=== Begin Enclosure ===
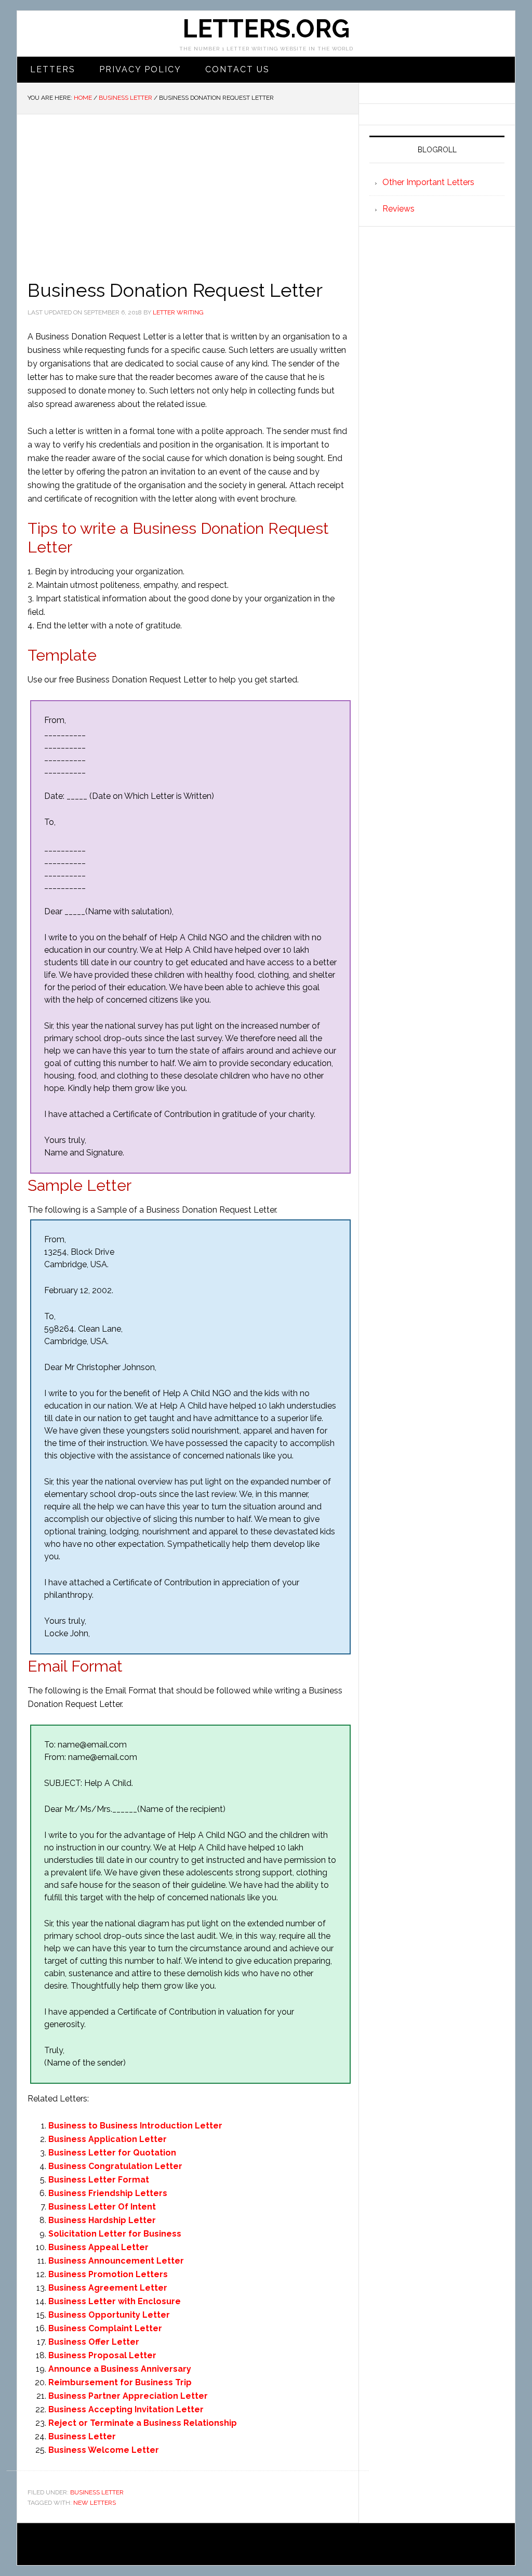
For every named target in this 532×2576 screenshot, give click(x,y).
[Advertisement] (187, 192)
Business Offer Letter (93, 2342)
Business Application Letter (107, 2139)
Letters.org (266, 28)
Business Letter (82, 2436)
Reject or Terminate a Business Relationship (142, 2423)
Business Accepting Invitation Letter (126, 2409)
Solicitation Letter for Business (114, 2234)
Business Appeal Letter (98, 2247)
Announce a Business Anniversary (119, 2369)
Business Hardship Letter (102, 2220)
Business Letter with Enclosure (114, 2301)
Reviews (398, 209)
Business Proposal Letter (102, 2355)
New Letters (94, 2502)
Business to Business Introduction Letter (135, 2126)
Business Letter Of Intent (102, 2207)
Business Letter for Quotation (112, 2153)
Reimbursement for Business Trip (120, 2382)
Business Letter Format (98, 2180)
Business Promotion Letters (108, 2274)
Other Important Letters (428, 182)
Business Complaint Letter (105, 2328)
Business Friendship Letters (107, 2193)
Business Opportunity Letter (109, 2315)
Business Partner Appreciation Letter (128, 2396)
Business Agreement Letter (107, 2288)
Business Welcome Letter (103, 2450)
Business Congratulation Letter (115, 2166)
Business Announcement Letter (116, 2261)
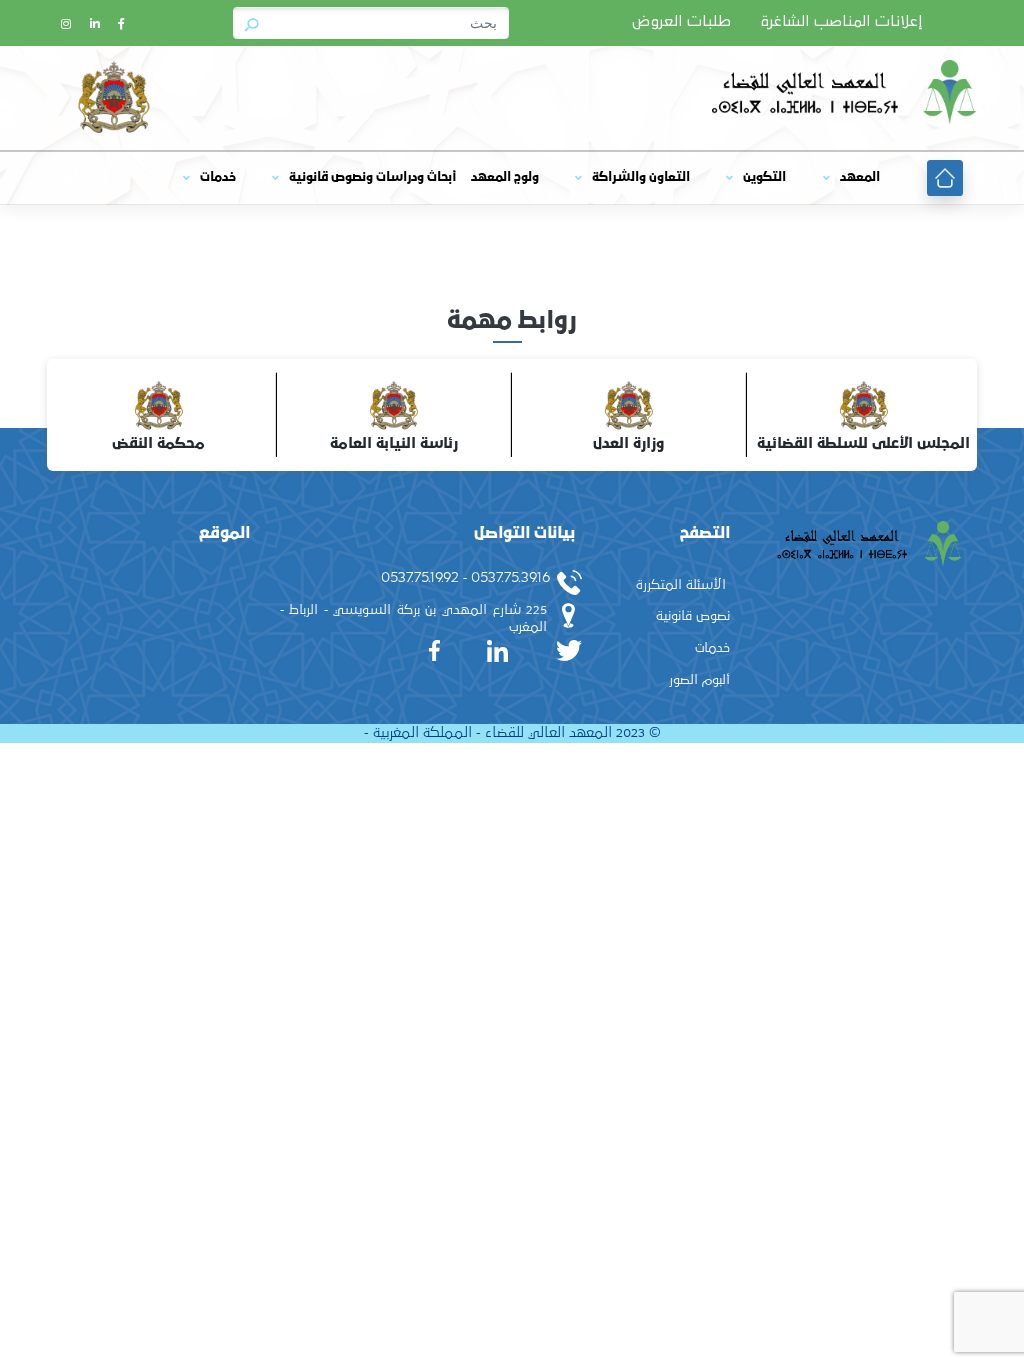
=== End Enclosure ===
* [DIRECTIONS] Copy out all of the material exactly as written, without its pictures.

* [ANSWER TO THIS TASK]
For every named target in this 532×2576 screenshot, give click(x,y).
[Advertisement] (187, 192)
Business Offer Letter (93, 2342)
Business Application Letter (107, 2139)
Letters.org (266, 28)
Business Letter (82, 2436)
Reject or Terminate a Business Relationship (142, 2423)
Business Accepting Invitation Letter (126, 2409)
Solicitation Letter for Business (114, 2234)
Business Appeal Letter (98, 2247)
Announce a Business Anniversary (119, 2369)
Business Hardship Letter (102, 2220)
Business Letter with Enclosure (114, 2301)
Reviews (398, 209)
Business Proposal Letter (102, 2355)
New Letters (94, 2502)
Business to Business Introduction Letter (135, 2126)
Business Letter Of Intent (102, 2207)
Business Letter for Quotation (112, 2153)
Reimbursement for Business Trip (120, 2382)
Business Letter Format (98, 2180)
Business Promotion Letters (108, 2274)
Other Important Letters (428, 182)
Business Complaint Letter (105, 2328)
Business Friendship Letters (107, 2193)
Business Opportunity Letter (109, 2315)
Business Partner Appreciation Letter (128, 2396)
Business Agreement Letter (107, 2288)
Business Welcome Letter (103, 2450)
Business Congratulation Letter (115, 2166)
Business Announcement Letter (116, 2261)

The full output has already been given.